発電端熱効率 $η_P$ は 「ボイラ効率 × タービン室効率 × 発電機効率 」で表すことができます。
 
    $η_P=η_Bη_{TR}η_G$[%]
 
$η_G$ は、発電機効率を表します。
 
    $η_G=\displaystyle \frac{ 発電機出力}{タービン出力 }=\displaystyle \frac{ P_G}{ P_T}×100$[%]
  
この公式は、覚えおいておいてください。

送電端熱効率

送電端熱効率 $η_S$ は、「ボイラで使用した燃料の保有熱量」と「発電所出力」の比をパーセントで表したものです。

$送電端熱効率=\displaystyle \frac{ 発電所出力 [kJ/h]}{ ボイラで使用した燃料の保有熱量[kJ/h]}×100$
送電端熱効率

送電端熱効率 $η_S$

$η_S=\displaystyle \frac{ 3600P_S}{ BH}×100$[%]

$B$:燃料消費量[kg/h]
$H$:燃料の発熱量[kJ/kg]
$P_G$:発電機出力[kW]
$P_S$:発電所出力[kW]
$P_L$:所内電力[kW]

 

発電所で使用する電力を所内電力 $P_L$ といい、発電機出力 $P_G$ から供給されます。発電所出力 $P_S$ との関係は、

$P_S=P_G-P_L$

所内電力 $P_L$ と発電機出力 $P_G$ の比率を所内率 $L$ といいます。

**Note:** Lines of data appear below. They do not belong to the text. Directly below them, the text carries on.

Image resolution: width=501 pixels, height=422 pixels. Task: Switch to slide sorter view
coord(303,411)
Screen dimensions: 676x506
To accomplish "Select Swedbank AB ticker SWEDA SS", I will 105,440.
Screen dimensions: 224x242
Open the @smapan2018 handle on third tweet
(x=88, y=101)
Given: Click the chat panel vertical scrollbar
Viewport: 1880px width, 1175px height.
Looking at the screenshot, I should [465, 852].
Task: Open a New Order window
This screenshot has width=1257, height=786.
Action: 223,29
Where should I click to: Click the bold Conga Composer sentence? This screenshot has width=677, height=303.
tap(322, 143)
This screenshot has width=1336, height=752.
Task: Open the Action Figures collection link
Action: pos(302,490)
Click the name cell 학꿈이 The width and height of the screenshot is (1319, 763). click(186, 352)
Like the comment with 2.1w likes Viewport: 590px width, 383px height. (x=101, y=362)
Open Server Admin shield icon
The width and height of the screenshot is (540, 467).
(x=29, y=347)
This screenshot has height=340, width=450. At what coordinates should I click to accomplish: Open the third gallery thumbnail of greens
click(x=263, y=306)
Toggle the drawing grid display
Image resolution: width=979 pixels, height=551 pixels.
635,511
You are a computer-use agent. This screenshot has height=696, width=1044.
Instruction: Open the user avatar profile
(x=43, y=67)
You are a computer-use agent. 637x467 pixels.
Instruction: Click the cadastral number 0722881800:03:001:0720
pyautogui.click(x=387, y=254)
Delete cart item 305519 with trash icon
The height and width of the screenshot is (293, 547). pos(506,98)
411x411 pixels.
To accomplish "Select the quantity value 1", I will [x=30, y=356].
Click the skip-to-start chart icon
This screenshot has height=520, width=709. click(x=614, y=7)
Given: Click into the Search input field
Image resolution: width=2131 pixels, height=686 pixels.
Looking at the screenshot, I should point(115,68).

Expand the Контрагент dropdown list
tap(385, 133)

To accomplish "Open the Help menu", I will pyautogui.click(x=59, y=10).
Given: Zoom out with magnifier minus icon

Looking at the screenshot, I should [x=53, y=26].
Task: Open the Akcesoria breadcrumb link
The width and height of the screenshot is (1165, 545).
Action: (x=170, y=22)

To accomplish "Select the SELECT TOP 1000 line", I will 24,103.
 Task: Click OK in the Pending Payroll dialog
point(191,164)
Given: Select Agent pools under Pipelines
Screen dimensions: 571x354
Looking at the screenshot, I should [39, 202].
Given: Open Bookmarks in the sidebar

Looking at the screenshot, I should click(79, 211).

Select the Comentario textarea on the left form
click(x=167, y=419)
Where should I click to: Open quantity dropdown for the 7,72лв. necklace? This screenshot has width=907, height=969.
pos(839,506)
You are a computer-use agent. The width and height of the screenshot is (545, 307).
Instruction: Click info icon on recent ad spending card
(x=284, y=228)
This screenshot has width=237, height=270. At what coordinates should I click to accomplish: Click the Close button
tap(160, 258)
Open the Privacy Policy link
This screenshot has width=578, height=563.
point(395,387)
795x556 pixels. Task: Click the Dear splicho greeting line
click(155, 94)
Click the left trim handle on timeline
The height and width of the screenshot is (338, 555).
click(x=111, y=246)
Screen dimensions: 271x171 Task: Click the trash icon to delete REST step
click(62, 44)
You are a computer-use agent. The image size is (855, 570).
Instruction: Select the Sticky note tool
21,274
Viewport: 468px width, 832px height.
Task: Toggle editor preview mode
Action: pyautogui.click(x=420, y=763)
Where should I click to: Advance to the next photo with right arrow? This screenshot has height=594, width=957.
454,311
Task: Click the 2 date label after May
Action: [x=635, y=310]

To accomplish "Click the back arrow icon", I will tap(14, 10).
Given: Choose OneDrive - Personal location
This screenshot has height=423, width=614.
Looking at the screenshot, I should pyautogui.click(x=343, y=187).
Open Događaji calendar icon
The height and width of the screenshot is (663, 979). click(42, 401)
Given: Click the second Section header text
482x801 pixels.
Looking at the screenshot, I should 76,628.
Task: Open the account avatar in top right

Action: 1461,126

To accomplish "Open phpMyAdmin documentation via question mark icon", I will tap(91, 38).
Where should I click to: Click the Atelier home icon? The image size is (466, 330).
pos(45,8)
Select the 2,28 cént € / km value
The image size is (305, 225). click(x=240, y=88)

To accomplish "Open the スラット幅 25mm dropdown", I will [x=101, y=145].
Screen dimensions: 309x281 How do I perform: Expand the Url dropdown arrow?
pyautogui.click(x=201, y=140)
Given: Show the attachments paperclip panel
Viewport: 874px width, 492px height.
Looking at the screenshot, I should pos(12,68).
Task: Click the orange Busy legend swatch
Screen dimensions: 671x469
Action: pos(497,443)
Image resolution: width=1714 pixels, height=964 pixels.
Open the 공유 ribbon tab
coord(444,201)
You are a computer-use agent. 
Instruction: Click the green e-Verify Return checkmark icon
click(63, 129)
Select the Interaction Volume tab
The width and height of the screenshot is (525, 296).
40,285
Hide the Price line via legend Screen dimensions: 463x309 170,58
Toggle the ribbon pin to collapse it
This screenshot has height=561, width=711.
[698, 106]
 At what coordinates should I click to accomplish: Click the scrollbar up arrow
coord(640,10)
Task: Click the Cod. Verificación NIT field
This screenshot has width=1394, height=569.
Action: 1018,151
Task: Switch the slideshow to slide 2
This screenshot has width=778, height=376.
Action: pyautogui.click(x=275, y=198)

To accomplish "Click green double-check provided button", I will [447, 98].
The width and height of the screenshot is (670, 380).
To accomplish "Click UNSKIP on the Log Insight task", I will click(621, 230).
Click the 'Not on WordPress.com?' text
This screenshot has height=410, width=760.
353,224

$L=\displaystyle \frac{ P_L}{ P_G}=\displaystyle \frac{ P_G-P_S}{ P_G}=1-\displaystyle \frac{ P_S}{ P_G}$

送電端熱効率 $η_S$を変形して見ます。

$\begin{eqnarray}η_S&=&\displaystyle \frac{ 3600P_S}{ BH}×100\\\\&=&\displaystyle \frac{ 3600(P_G-P_L)}{ BH}×100\\\\&=&\displaystyle \frac{ 3600}{ BH}P_G\left(1-\displaystyle \frac{P_L}{P_G}\right)×100\\\\&=&\displaystyle \frac{ 3600P_G}{ BH}×100\left(1-\displaystyle \frac{P_L}{P_G}\right)\\\\&=&η_P\left(1-\displaystyle \frac{P_L}{P_G}\right)\\\\&=&η_P(1-L)\end{eqnarray}$
 
所内率 $L=\displaystyle \frac{ P_L}{ P_G}=\displaystyle \frac{ P_G-P_S}{ P_G}=1-\displaystyle \frac{ P_S}{ P_G}$
 
送電端熱効率 $η_S=η_P(1-L)$ 

各種公式

熱消費率と燃料消費率

熱消費率 $J$ とは、1[kW⋅h]の電力量を発電するのに必要な熱消費量をいいます。

$J =\displaystyle \frac{ BH}{ P_G}=\displaystyle \frac{ 3600}{ η_P}$[kJ/kW・h]

燃料消費率 $F$ とは、1[kW⋅h]の電力量を発電するのに必要な燃料の量をいいます。

$F =\displaystyle \frac{ B}{ P_G}=\displaystyle \frac{ 3600}{ H・η_P}$[kg/kW・h]

$B$:燃料消費量[kg/h]
$H$:燃料の発熱量[kJ/kg]
$P_G$:発電機出力[kW]
$η_P$:発電端効率[小数]

$η_P=\displaystyle \frac{ 3600P_G}{ BH}$

設備利用率

設備利用率とは、一定の期間中に得られた発電量(発電機出力 )が、その発電設備が同期間中に100%の出力で発電し続けた場合に占める割合です。 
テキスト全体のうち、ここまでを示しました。